5. The Critical Bug I Fixed: Feature Dimension Mismatch

The Problem

The model was predicting P(UP) = 0.72 for every market, regardless of input. All signals were BUY YES with no BUY NO.

Root Cause

Training used 10 features (from polymarket_fetcher.py), but prediction generated 33 features (from FeatureExtractor.combine_features()). The scaler was fitted on 33D data but received 10D at prediction time.

Training:   X.shape = (100, 10) → scaler.fit(X)
Prediction: features.shape = (1, 33) → scaler.transform(features)  # ERROR!

The Fix

I aligned both paths to use exactly 10 features:

# In predict() method:
features = np.array([
    current_price,                          # From market data
    market_features.get(’volume_24h’, 0),
    market_features.get(’liquidity’, 0),
    trade_features.get(’rsi’, 0.5),
    trade_features.get(’momentum’, 0),
    trade_features.get(’order_imbalance’, 0),
    trade_features.get(’volatility’, 0),
    trade_features.get(’momentum_5’, 0),    # 1d change proxy
    trade_features.get(’momentum_20’, 0),   # 1w change proxy
    market_features.get(’spread’, 0),
]).reshape(1, -1)

_Extracted entries_

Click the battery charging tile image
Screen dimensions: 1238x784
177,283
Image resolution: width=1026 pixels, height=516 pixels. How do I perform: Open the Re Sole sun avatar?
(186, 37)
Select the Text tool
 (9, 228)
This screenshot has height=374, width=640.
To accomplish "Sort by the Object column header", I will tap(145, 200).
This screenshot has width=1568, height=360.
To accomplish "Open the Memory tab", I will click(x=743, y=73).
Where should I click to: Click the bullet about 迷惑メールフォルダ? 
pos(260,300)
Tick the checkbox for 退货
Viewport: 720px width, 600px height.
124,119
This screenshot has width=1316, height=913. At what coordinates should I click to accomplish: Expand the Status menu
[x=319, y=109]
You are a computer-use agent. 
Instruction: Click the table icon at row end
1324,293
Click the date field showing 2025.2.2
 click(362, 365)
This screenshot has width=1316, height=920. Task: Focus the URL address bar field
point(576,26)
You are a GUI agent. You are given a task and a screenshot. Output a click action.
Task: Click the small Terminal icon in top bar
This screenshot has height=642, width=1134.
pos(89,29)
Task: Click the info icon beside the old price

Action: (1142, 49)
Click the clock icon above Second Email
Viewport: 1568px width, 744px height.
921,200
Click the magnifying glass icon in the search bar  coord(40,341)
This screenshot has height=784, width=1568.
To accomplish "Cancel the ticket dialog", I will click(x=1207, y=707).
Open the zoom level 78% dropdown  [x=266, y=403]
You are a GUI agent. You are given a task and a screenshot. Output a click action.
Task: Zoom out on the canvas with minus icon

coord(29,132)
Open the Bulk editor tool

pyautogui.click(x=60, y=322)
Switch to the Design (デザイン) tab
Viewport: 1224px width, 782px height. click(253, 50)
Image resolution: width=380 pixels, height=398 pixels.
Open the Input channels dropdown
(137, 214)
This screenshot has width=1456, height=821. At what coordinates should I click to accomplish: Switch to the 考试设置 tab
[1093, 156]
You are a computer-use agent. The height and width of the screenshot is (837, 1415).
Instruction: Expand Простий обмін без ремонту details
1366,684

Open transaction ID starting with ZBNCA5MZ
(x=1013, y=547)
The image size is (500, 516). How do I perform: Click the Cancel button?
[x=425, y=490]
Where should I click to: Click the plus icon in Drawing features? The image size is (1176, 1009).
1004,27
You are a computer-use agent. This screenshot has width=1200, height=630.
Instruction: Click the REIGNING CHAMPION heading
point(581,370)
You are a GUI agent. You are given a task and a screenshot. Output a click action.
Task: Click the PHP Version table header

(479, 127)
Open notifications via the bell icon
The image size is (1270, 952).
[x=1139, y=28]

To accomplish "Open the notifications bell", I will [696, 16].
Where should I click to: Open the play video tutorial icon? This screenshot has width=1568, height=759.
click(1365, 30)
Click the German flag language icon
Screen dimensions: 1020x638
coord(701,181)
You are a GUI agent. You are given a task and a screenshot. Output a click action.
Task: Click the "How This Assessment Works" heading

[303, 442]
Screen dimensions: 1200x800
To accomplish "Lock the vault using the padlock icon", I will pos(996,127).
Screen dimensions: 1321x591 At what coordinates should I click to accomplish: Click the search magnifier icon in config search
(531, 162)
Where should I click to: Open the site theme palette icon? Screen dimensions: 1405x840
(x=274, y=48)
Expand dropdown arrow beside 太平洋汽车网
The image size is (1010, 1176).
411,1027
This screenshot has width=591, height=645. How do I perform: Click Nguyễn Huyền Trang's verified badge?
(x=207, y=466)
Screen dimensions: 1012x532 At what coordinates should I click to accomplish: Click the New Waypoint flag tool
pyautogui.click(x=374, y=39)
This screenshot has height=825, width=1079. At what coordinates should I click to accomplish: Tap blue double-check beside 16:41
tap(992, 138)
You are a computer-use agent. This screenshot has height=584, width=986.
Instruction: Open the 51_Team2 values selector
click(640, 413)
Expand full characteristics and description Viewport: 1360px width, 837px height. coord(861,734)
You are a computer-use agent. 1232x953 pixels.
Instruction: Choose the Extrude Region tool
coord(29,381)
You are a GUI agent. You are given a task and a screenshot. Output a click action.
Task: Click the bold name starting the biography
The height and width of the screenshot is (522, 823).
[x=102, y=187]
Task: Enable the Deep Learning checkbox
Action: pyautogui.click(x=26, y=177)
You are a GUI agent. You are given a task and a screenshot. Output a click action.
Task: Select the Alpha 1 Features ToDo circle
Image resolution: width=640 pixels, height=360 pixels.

_Set of tasks_
1. Using the feature-mismatch text, answer the following:
(a) What value of P(UP) did the model predict for every market?
(b) How many features did training use, and which file did they come from?
(c) In the predict() method, what default value is given for 'rsi'?
2. Repeat the feature-mismatch text from "The Problem" up to and including "10) → scaler.fit(X)".

_Worked solutions_
1.
(a) 0.72
(b) 10 features, from polymarket_fetcher.py
(c) 0.5

2.
The Problem

The model was predicting P(UP) = 0.72 for every market, regardless of input. All signals were BUY YES with no BUY NO.

Root Cause

Training used 10 features (from polymarket_fetcher.py), but prediction generated 33 features (from FeatureExtractor.combine_features()). The scaler was fitted on 33D data but received 10D at prediction time.

Training:   X.shape = (100, 10) → scaler.fit(X)